L’horizon se referme sur elle. Figée, derrière ses lunettes mouches noires, Dounia espère partir. Traverser la Méditerranée. Car Tanger, ce port proche des Açores, est une ville où Dounia Abdallah (Loubna Azabal) ne peut plus voir son fils librement, sans avoir l’autorisation de son ex-mari.
Divorcée, ayant perdu la garde de son enfant, elle vit avec un architecte serbe (Rasha Bukvic) à Tanger et dirige un chantier immobilier où sont découvertes des tombes chrétiennes du IVe siècle ornées de fresques, dont une orante.
Aussi, elle espère que l’argent amassé par le trafic de pièces archéologiques lui permettra de mettre les voiles, son fils sous le bras. Mais la mort d’un ouvrier clandestin nigérian, Gabriel (Ralph Amoussou), fait chavirer le projet et brise sa relation d’enfance avec Ali (Faouzi Bensaïdi).
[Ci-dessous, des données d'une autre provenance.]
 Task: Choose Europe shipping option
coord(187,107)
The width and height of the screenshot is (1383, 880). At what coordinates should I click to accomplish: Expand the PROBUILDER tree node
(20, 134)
Ali, c’est l’homme qui l’emmène en voiture, il adore la conduire, faire son chauffeur. La voiture est certainement le lieu où il se sent le plus proche d’elle. Dans les coulisses de sa vie. Et c’est dans cette même voiture que Dounia et Ali feront l’amour, un soir, après avoir jeté à la mer le corps de l’ouvrier mort sur le chantier.
Une femme hors système
Scandaleuse, libérée, Dounia Abdallah exerce un pouvoir sur les hommes, sur les ouvriers qu’elle dirige, sur sa vie.
Dans la première séquence du film, elle apparaît vêtue d’un gilet qui recouvre à peine sa poitrine et ses jambes longilignes. Nue, une cigarette posée sur le bout des lèvres, elle incarne une dureté fragile.
Dounia n’a pas eu une vie facile. Elle a fait des choix qui remettaient en cause l’ordre social, comme celui de quitter son mari. Une libération temporaire, car très vite l’ordre établi la rattrape et l’empêche de mener sa barque comme elle l’entend.
«Dounia Abdallah est intelligente, indépendante financièrement, elle vit avec l’homme qu’elle aime. Mais le système est bloqué, remarque le réalisateur Nadir Moknèche. Elle n’arrive pas à le contourner. D’une manière sournoise, la pression sociale, la loi, les règles finissent par condamner les projets de Dounia. Si elle a envie de s’allonger sur une plage toute nue, elle devrait être libre de le faire. Sauf qu’elle ne l’est pas.»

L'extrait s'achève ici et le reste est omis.